RLHF: Teaching a Model to Be Helpful
The base model knows a lot and does what it wants. RLHF is how that gets fixed, and what gets broken in the process.
Where the base model falls short
Pre-training produces a model that can do remarkable things, none of which it will do reliably on request. Ask it a question and it might answer, or continue in the style of a Wikipedia article, or generate three more questions after yours. It has no concept of being useful. It is a text predictor, and text predictors do not naturally produce assistants.
Three phases fix this. This article covers all three, and what each one costs.
Supervised fine-tuning: showing the model what good looks like
The first phase is the most direct. Human contractors write examples of good behaviour, a question followed by a genuinely useful answer, a task followed by a clean completion, thousands of pairs. The model trains on them.
After supervised fine-tuning, the model responds rather than continues. Ask it a question and it gives an answer. Ask it to summarise something and it summarises. The basic shape of being an assistant gets learned here, from examples, the same way a new employee learns what good work looks like by being shown it.
The limitation is obvious once you name it. You can only write so many examples. The space of things someone might ask a language model is effectively infinite, and a dataset of thousands of pairs cannot cover it. The model learns from what it was shown. Everything beyond that is extrapolation.
The reward model: teaching a machine to have taste
The second phase solves the coverage problem differently. Instead of writing more examples, you teach a separate model to recognise good behaviour whenever it sees it.
Take a prompt. Generate two different responses. Show both to a human annotator and ask: which is better?

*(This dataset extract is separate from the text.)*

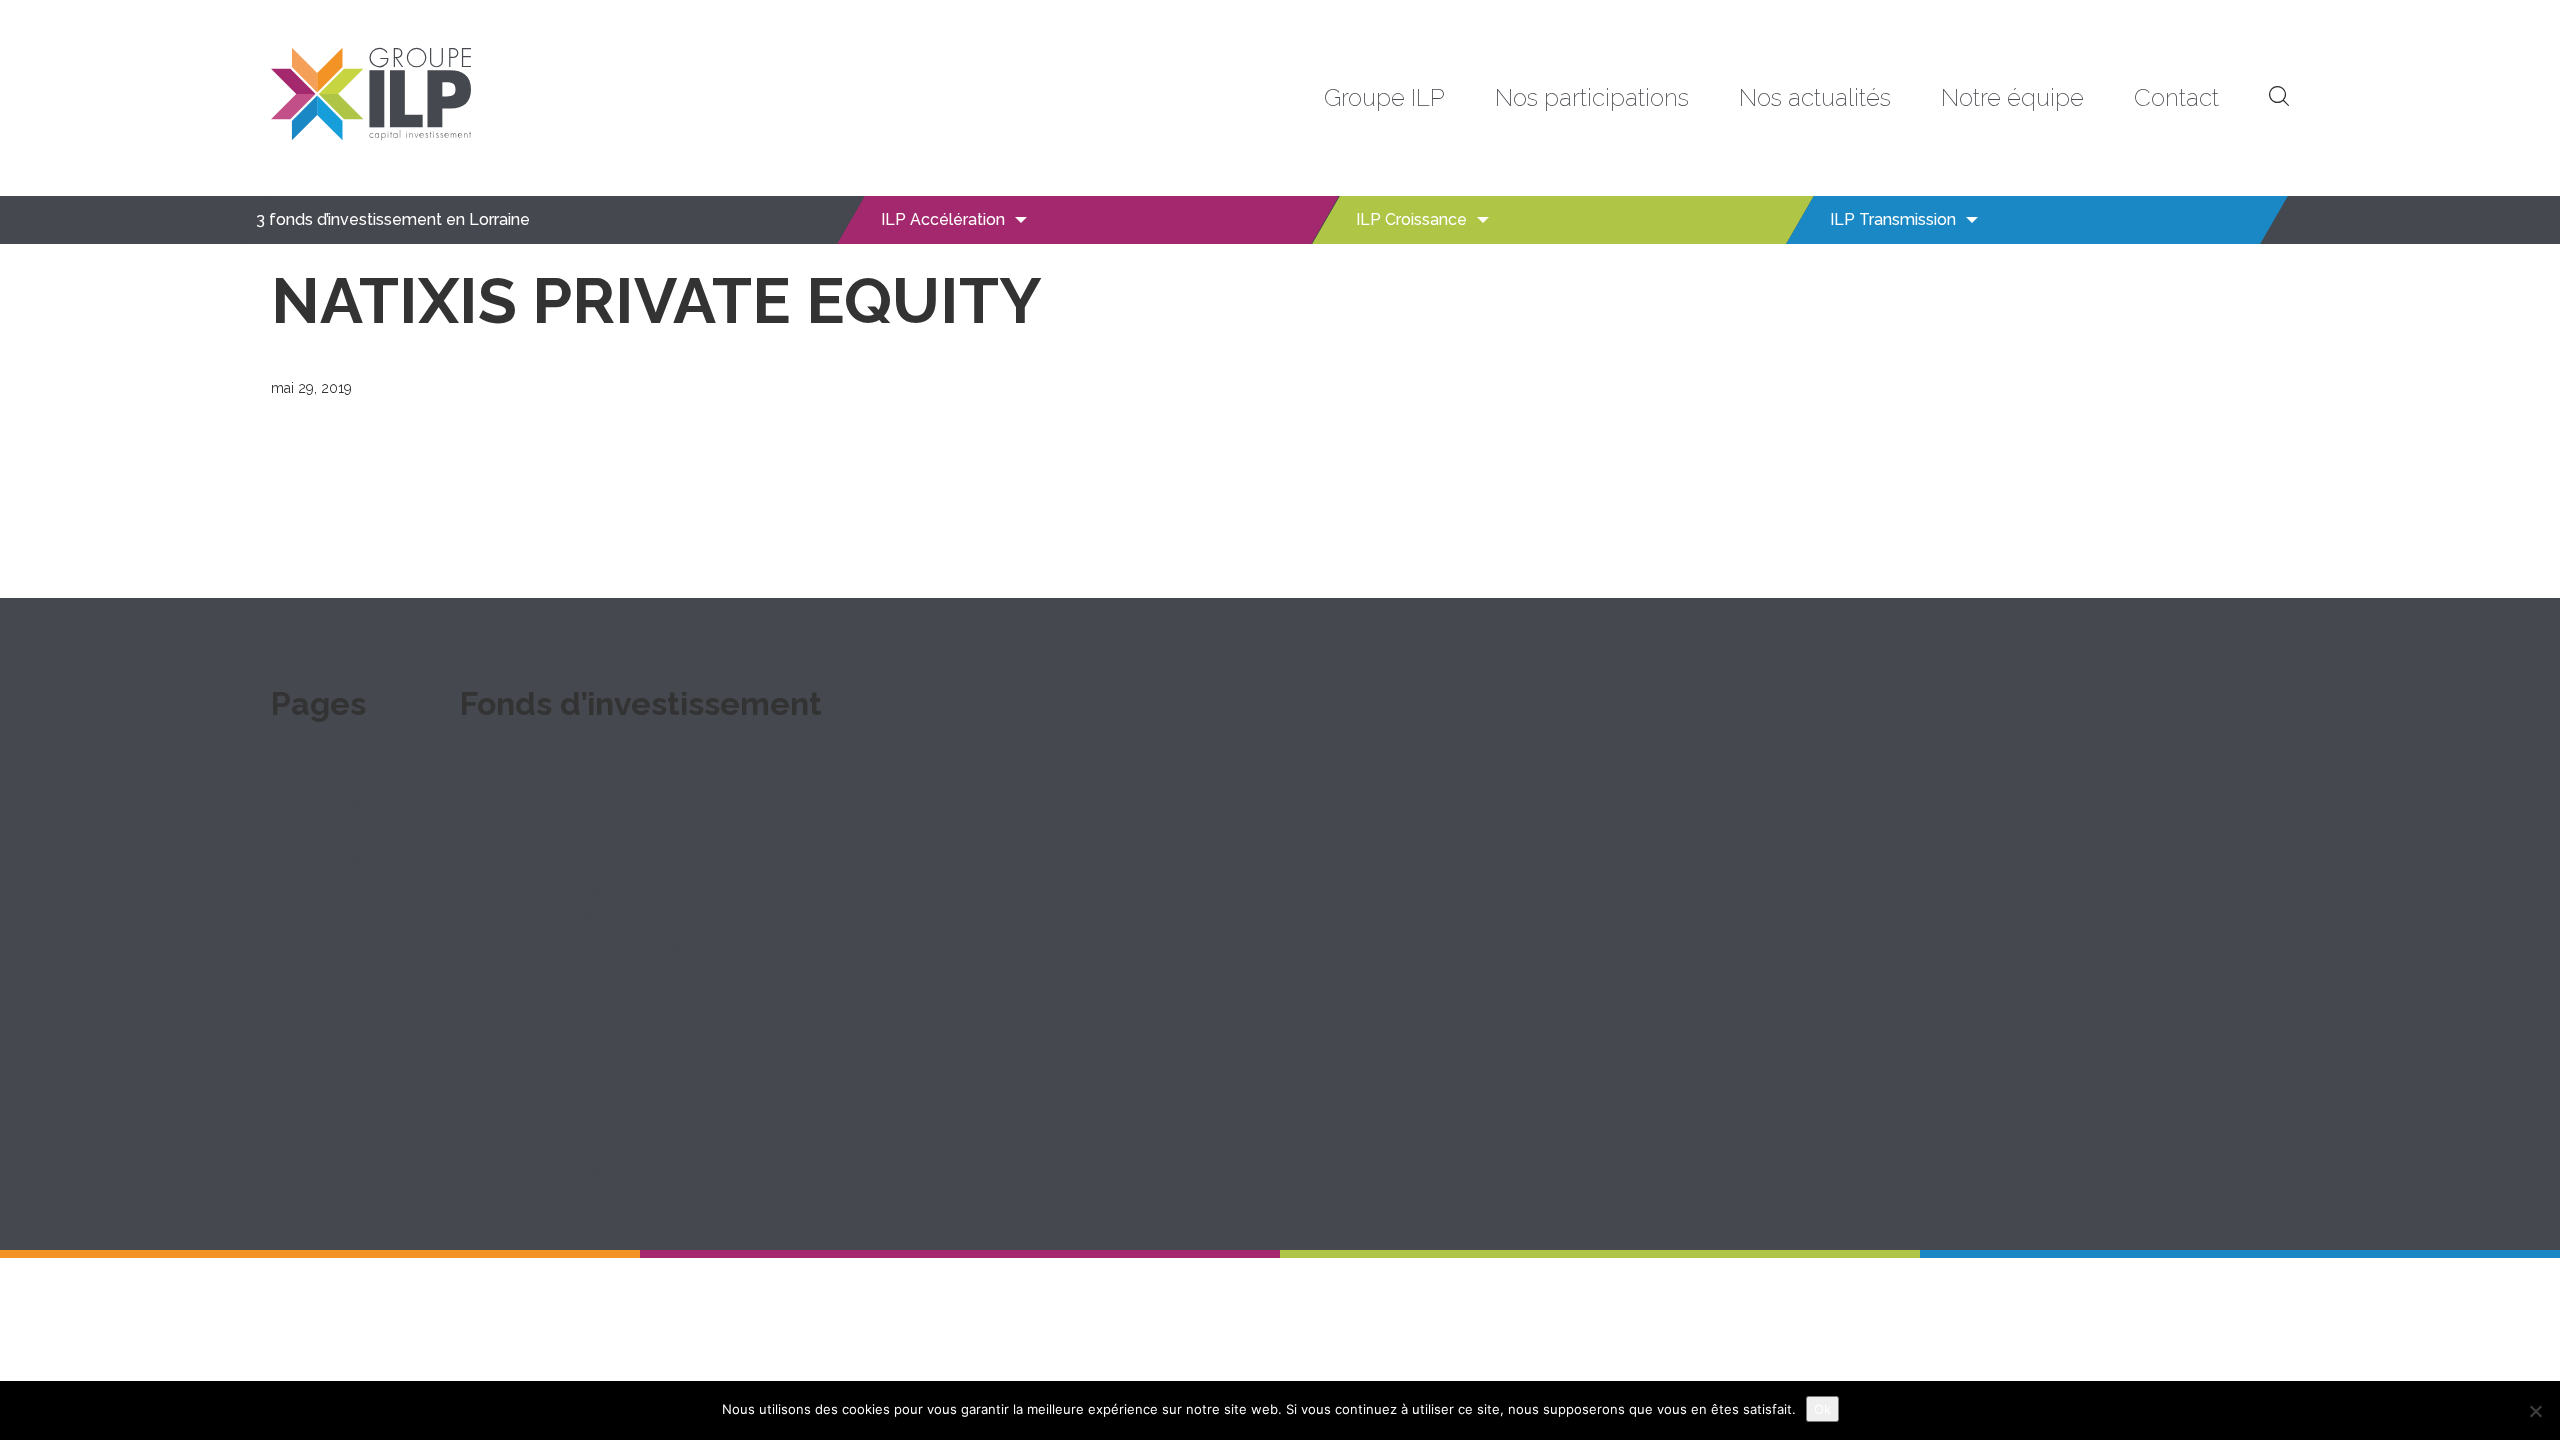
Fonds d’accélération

Collect thousands of these comparisons. Train a model on them. That model is the reward model, a scorer that can take any response to any prompt and produce a number representing how much a human would prefer it.
Consider the prompt: "What do you think of my business idea?"

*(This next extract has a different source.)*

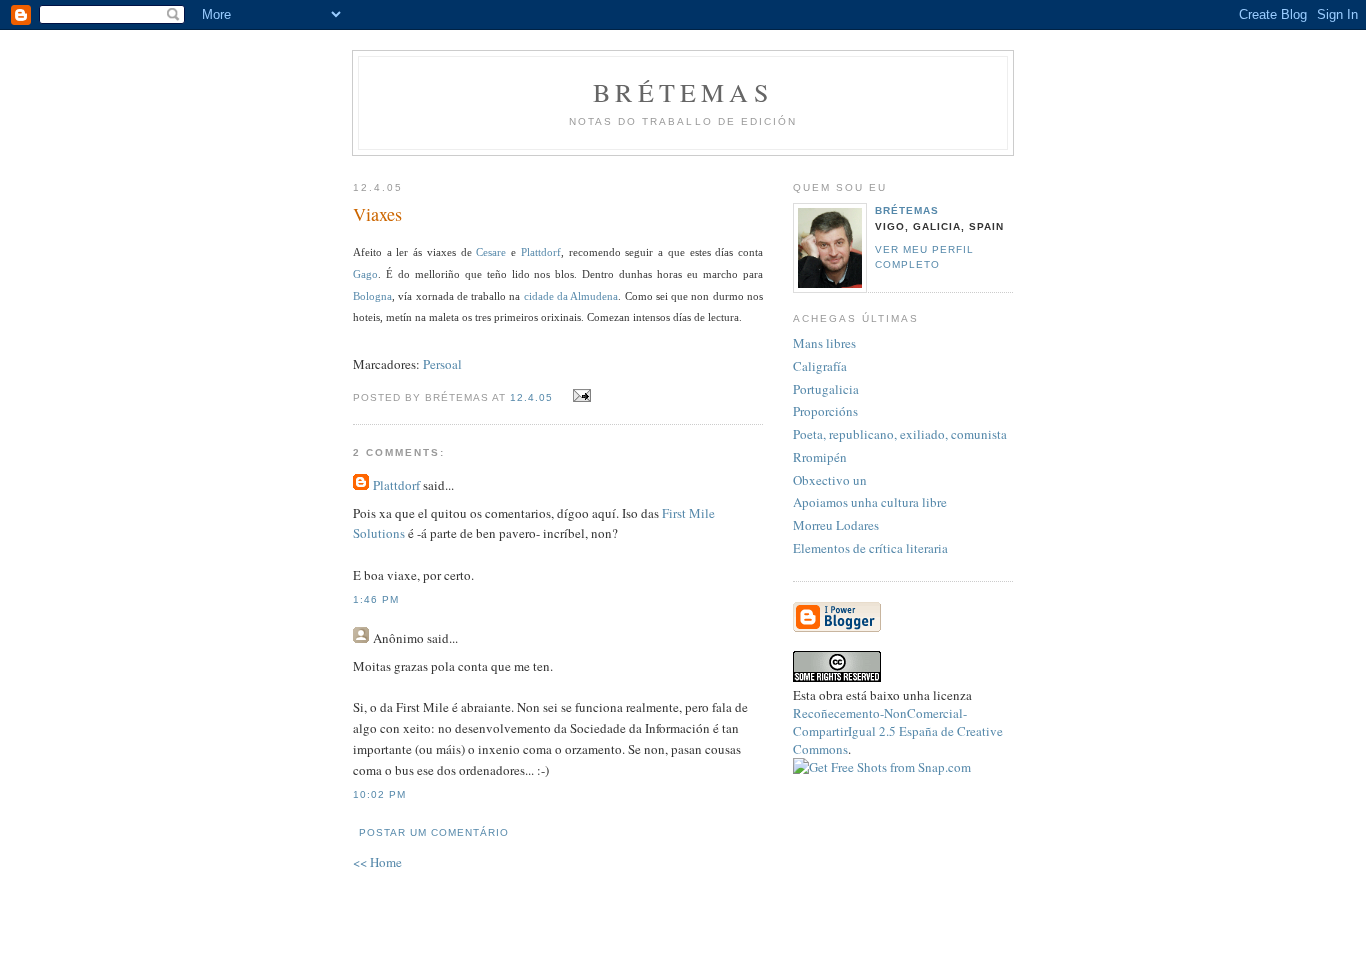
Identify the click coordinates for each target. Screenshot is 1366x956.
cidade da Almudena (571, 296)
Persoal (442, 364)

Response A tells the person their idea is fascinating, full of potential, clearly well thought through. Response B says the core concept is interesting but the unit economics need work, and asks whether they have modelled customer acquisition cost against lifetime value.
A human annotator, if they are being honest, picks B. It is more useful. The reward model learns to score specificity, honesty, and genuine engagement higher than flattery.
In theory.
score: 0.31
score: 0.84
The reward model learns to predict these preferences. In theory, honesty scores higher than flattery.
RLHF: optimising for the score
The third phase puts the reward model to work.
The SFT model generates a response. The reward model scores it. The SFT model's weights get nudged toward producing higher-scoring responses. Repeat across thousands of prompts. Over many iterations the model gets steered toward responses that a human annotator would have preferred, which is to say, responses that score well on a proxy for helpfulness trained on human comparisons.
This is reinforcement learning from human feedback. The name is precise. The model is being reinforced, by a signal derived from humans, to produce responses humans prefer.
Every characteristic you notice in a model's personality, the particular tone, the way it structures answers, the things it will and won't say, is a consequence of what scored well. The model did not develop a personality. It developed a pattern of behaviour that got rewarded.
The failure modes
Here is where the "in theory" does work.
Human annotators are human. They respond to flattery, to confidence, to length, to the appearance of thoroughness. A response that is long and well-structured and agreeable feels better than one that is short and honest and slightly uncomfortable, even when the second one is more useful. The reward model learns this, not because it was told to, but because it was trained on human preferences and human preferences contain these biases.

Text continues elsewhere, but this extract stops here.